Abstracts

RATIONALE:Between 15-30% of people with epilepsy will develop anxiety, depression, low self-esteem and poor coping mechanisms as a response to the condition and its treatment. Understanding the process of adjustment may be an important factor in the management of people with epilepsy. The purpose of the study was to determine the relevant contribution of clinical, demographic and psychosocial variables to adjustment in adults with epilepsy recruited from four European countries. METHODS:2345 adult patients with epilepsy were recruited from epilepsy support groups across four countries in Europe: UK; France; Germany and the Netherlands. Each participant completed a standardised battery of self completed questionnaires.
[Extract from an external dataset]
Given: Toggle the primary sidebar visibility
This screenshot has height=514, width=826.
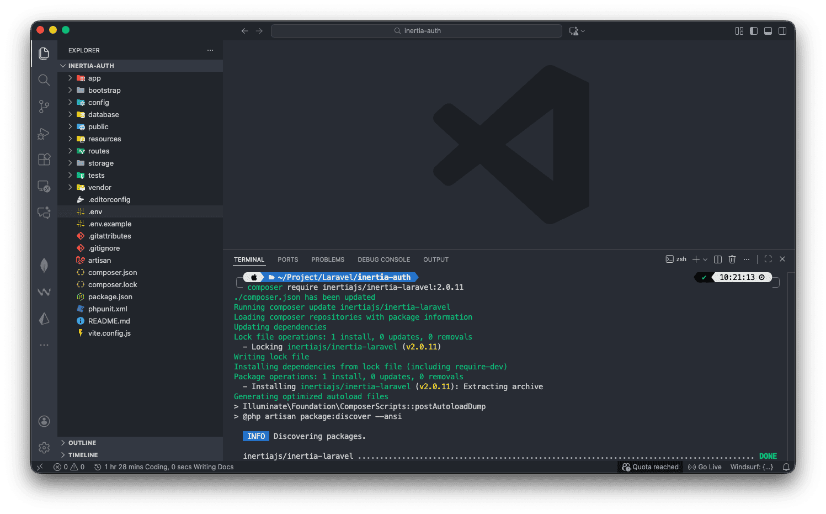Looking at the screenshot, I should coord(754,31).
RESULTS:Almost half of the respondents reported that they had difficulty adjusting to limitations imposed by their epilepsy and 17% felt very stigmatised by it. There were between country differences, with respondents from France reporting higher scores on the Adjustment to Illness Scale, Impact and Stigma scales (p<0.001). A shorter duration of epilepsy, better knowledge and less stigma was associated with higher (better) adjustment scores (p<0.001). Higher scores on the Stigma and Knowledge scale were identified as significant predictor variables for scores on the AIS from three of the four countries. CONCLUSIONS:This study provides some evidence to support the concept that the process of adjustment relies not only on the individuals perception of symptoms but the social and cultural context in which that condition exists. There were clear differences between countries on a number of scales suggesting that how people adjust may be partially dependant on how that condition is perceived by the individual, their family and their country. This work was supported by a project grant from Sanofi Synthelabo.